■ **Problem description**:
Return the records word for word. Pictures do not belong in the copy.

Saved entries
★ ★ ★ ★
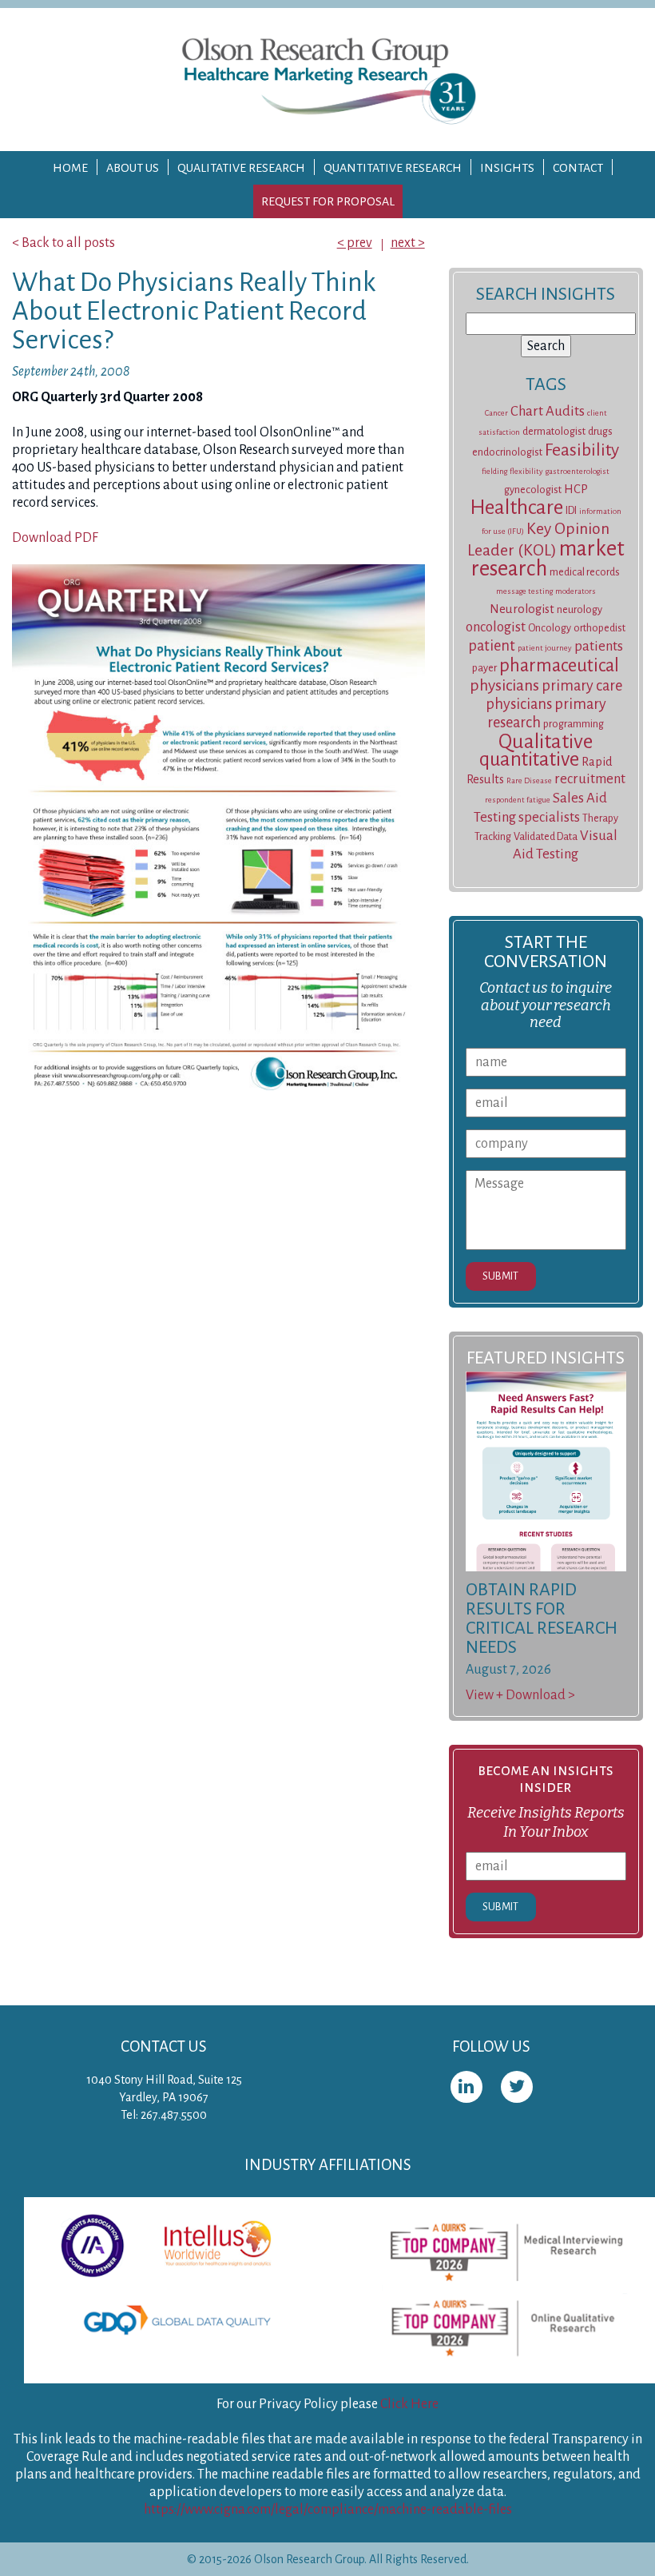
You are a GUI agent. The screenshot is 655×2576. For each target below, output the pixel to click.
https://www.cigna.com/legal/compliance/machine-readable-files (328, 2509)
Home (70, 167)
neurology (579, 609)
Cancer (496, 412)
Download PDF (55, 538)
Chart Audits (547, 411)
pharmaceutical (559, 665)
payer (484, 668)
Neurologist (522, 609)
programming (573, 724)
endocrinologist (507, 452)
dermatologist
★ ★ ★ ★
■ **Task result**:
You are a GUI agent. The screenshot is 655×2576. For each target below, output the pixel to click.
https://www.cigna.com/legal/compliance/machine-readable-files (328, 2509)
Home (70, 167)
neurology (579, 609)
Cancer (496, 412)
Download PDF (55, 538)
Chart Audits (547, 411)
pharmaceutical (559, 665)
payer (484, 668)
Neurologist (522, 609)
programming (573, 724)
endocrinologist (507, 452)
dermatologist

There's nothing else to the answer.